Problem to work on:
Lines from the records below that contain the word "computer" are to be copied out.
Top of Dataset entries
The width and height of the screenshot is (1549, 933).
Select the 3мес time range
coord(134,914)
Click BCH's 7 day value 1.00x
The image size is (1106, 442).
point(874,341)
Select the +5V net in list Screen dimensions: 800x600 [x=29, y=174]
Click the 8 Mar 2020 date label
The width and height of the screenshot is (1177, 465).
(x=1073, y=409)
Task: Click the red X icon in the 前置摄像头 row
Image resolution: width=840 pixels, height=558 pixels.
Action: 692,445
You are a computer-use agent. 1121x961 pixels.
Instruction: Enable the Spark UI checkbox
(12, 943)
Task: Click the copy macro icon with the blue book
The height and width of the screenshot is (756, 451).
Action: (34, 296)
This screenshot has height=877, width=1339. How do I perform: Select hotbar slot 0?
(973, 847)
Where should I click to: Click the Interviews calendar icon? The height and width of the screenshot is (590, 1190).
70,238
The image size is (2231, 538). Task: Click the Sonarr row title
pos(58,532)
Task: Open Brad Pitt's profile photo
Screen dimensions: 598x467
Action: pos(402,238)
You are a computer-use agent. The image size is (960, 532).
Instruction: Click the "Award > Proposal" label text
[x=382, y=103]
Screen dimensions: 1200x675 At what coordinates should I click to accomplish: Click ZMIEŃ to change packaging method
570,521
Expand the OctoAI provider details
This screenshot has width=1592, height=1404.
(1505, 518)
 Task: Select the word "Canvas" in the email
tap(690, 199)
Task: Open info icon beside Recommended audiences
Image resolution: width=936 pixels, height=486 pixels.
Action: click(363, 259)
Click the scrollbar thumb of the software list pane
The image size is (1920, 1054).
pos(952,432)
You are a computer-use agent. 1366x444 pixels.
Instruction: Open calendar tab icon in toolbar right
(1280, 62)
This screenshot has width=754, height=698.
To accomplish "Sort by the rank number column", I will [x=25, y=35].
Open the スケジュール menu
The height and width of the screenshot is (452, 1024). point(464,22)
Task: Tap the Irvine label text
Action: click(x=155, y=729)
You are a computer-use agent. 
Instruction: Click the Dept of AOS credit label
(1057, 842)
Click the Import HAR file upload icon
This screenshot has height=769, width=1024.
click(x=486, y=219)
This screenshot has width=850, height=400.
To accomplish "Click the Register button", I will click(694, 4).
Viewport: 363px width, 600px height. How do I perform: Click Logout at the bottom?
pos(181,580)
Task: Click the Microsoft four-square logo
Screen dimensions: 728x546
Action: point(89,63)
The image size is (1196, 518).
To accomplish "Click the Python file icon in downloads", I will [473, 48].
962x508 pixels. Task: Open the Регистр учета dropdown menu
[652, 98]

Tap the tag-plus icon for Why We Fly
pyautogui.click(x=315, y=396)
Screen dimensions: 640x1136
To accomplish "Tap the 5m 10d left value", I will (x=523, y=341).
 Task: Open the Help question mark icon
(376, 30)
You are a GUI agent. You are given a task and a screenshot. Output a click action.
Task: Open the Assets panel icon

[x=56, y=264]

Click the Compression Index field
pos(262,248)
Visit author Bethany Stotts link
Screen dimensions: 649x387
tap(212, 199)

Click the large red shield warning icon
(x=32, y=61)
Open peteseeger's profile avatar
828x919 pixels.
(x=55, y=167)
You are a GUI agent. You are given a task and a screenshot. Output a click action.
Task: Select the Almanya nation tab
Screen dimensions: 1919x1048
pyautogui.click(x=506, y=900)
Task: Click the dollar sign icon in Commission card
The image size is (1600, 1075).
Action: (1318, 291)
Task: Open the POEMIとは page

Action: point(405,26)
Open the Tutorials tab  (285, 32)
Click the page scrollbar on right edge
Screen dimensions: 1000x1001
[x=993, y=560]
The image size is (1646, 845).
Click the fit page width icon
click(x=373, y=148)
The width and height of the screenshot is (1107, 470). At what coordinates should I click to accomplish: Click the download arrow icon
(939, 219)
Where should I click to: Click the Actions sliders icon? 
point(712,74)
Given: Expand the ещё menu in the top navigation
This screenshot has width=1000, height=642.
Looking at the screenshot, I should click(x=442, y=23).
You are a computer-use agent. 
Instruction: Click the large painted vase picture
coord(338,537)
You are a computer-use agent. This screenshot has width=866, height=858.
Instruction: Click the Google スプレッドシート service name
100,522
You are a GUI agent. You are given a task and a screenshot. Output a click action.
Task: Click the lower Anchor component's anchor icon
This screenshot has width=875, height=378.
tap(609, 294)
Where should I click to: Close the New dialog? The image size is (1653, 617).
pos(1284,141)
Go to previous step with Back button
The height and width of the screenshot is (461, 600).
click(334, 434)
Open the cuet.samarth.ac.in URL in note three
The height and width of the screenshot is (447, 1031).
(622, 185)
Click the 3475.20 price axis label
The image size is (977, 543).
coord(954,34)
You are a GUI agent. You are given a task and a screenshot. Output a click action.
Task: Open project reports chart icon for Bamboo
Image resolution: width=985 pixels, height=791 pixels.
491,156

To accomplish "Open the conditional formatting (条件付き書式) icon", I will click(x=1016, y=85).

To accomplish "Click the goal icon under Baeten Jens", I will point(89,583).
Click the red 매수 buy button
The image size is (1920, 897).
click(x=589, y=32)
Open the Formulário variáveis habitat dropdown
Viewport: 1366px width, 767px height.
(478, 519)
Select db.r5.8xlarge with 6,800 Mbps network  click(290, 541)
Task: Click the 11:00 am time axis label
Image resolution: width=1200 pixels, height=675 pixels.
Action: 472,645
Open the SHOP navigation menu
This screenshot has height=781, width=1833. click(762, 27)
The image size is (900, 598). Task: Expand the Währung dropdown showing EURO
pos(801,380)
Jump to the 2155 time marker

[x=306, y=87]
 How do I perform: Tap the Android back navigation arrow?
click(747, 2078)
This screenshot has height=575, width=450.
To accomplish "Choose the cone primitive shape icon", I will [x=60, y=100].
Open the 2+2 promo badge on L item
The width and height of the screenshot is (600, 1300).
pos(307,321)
Bottom of Dataset entries
Solution:
You are a computer-use agent. 1121x961 pixels.
You are a computer-use agent. The image size is (960, 532).
You are a computer-use agent. 1366x444 pixels.
You are a computer-use agent. 
You are a computer-use agent. 
You are a computer-use agent. This screenshot has width=866, height=858.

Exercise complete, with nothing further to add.